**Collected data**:
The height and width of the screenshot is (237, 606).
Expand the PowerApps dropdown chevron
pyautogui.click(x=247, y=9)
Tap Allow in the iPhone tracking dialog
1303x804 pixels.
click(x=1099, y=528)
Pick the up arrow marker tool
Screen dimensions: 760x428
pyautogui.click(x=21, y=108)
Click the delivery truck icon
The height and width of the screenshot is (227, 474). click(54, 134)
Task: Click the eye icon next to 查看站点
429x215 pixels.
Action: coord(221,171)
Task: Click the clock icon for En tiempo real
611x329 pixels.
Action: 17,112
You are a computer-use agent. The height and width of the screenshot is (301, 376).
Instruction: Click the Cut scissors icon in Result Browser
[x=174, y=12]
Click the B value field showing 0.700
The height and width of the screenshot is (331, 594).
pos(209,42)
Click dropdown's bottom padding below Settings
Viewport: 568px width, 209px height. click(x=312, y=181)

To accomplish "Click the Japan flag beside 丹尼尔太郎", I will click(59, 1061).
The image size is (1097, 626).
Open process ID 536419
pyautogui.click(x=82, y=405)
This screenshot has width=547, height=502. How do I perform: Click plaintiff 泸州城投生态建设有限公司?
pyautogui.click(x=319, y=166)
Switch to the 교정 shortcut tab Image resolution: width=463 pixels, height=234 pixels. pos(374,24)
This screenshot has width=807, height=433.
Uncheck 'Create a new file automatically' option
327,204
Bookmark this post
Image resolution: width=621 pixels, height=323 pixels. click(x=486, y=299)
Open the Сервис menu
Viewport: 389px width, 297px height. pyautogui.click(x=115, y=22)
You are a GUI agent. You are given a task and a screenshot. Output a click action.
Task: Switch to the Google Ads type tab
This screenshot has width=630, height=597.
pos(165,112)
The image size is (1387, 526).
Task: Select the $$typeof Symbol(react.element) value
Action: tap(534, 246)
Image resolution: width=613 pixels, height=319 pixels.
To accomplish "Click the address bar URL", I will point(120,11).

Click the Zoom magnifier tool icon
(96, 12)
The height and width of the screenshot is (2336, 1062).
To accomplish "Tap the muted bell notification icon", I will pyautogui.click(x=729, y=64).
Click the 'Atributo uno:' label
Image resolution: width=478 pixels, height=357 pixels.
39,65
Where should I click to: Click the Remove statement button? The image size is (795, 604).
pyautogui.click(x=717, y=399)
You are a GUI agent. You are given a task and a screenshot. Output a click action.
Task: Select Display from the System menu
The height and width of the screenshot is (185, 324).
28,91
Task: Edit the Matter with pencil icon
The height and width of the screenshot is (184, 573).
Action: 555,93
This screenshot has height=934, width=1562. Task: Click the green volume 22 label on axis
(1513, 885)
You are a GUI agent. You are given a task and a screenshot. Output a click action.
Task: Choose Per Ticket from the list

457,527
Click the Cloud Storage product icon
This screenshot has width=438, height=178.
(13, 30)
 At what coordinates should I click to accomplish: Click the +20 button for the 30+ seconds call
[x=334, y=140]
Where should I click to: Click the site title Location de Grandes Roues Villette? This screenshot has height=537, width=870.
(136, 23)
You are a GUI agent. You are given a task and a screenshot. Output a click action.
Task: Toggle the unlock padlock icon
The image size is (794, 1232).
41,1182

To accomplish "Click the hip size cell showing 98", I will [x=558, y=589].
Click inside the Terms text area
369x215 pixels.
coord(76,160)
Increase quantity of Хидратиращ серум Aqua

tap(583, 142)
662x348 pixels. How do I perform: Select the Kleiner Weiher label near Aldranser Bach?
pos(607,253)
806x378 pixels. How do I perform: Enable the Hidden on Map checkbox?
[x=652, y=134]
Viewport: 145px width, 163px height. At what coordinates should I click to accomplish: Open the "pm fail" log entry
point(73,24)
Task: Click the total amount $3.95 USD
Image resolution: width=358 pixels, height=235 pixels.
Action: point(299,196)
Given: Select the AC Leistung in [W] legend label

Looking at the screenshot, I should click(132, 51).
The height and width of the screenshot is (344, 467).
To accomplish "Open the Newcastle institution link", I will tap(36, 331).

**TASK REQUIREMENTS**: Each line must be given again exactly as written above.

**FINISHED EXERCISE**:
The height and width of the screenshot is (237, 606).
Expand the PowerApps dropdown chevron
pyautogui.click(x=247, y=9)
Tap Allow in the iPhone tracking dialog
1303x804 pixels.
click(x=1099, y=528)
Pick the up arrow marker tool
Screen dimensions: 760x428
pyautogui.click(x=21, y=108)
Click the delivery truck icon
The height and width of the screenshot is (227, 474). click(54, 134)
Task: Click the eye icon next to 查看站点
429x215 pixels.
Action: coord(221,171)
Task: Click the clock icon for En tiempo real
611x329 pixels.
Action: 17,112
You are a computer-use agent. The height and width of the screenshot is (301, 376).
Instruction: Click the Cut scissors icon in Result Browser
[x=174, y=12]
Click the B value field showing 0.700
The height and width of the screenshot is (331, 594).
pos(209,42)
Click dropdown's bottom padding below Settings
Viewport: 568px width, 209px height. click(x=312, y=181)

To accomplish "Click the Japan flag beside 丹尼尔太郎", I will click(59, 1061).
The image size is (1097, 626).
Open process ID 536419
pyautogui.click(x=82, y=405)
This screenshot has width=547, height=502. How do I perform: Click plaintiff 泸州城投生态建设有限公司?
pyautogui.click(x=319, y=166)
Switch to the 교정 shortcut tab Image resolution: width=463 pixels, height=234 pixels. pos(374,24)
This screenshot has width=807, height=433.
Uncheck 'Create a new file automatically' option
327,204
Bookmark this post
Image resolution: width=621 pixels, height=323 pixels. click(x=486, y=299)
Open the Сервис menu
Viewport: 389px width, 297px height. pyautogui.click(x=115, y=22)
You are a GUI agent. You are given a task and a screenshot. Output a click action.
Task: Switch to the Google Ads type tab
This screenshot has width=630, height=597.
pos(165,112)
The image size is (1387, 526).
Task: Select the $$typeof Symbol(react.element) value
Action: tap(534, 246)
Image resolution: width=613 pixels, height=319 pixels.
To accomplish "Click the address bar URL", I will point(120,11).

Click the Zoom magnifier tool icon
(96, 12)
The height and width of the screenshot is (2336, 1062).
To accomplish "Tap the muted bell notification icon", I will pyautogui.click(x=729, y=64).
Click the 'Atributo uno:' label
Image resolution: width=478 pixels, height=357 pixels.
39,65
Where should I click to: Click the Remove statement button? The image size is (795, 604).
pyautogui.click(x=717, y=399)
You are a GUI agent. You are given a task and a screenshot. Output a click action.
Task: Select Display from the System menu
The height and width of the screenshot is (185, 324).
28,91
Task: Edit the Matter with pencil icon
The height and width of the screenshot is (184, 573).
Action: 555,93
This screenshot has height=934, width=1562. Task: Click the green volume 22 label on axis
(1513, 885)
You are a GUI agent. You are given a task and a screenshot. Output a click action.
Task: Choose Per Ticket from the list

457,527
Click the Cloud Storage product icon
This screenshot has width=438, height=178.
(13, 30)
 At what coordinates should I click to accomplish: Click the +20 button for the 30+ seconds call
[x=334, y=140]
Where should I click to: Click the site title Location de Grandes Roues Villette? This screenshot has height=537, width=870.
(136, 23)
You are a GUI agent. You are given a task and a screenshot. Output a click action.
Task: Toggle the unlock padlock icon
The image size is (794, 1232).
41,1182

To accomplish "Click the hip size cell showing 98", I will [x=558, y=589].
Click inside the Terms text area
369x215 pixels.
coord(76,160)
Increase quantity of Хидратиращ серум Aqua

tap(583, 142)
662x348 pixels. How do I perform: Select the Kleiner Weiher label near Aldranser Bach?
pos(607,253)
806x378 pixels. How do I perform: Enable the Hidden on Map checkbox?
[x=652, y=134]
Viewport: 145px width, 163px height. At what coordinates should I click to accomplish: Open the "pm fail" log entry
point(73,24)
Task: Click the total amount $3.95 USD
Image resolution: width=358 pixels, height=235 pixels.
Action: point(299,196)
Given: Select the AC Leistung in [W] legend label

Looking at the screenshot, I should click(132, 51).
The height and width of the screenshot is (344, 467).
To accomplish "Open the Newcastle institution link", I will tap(36, 331).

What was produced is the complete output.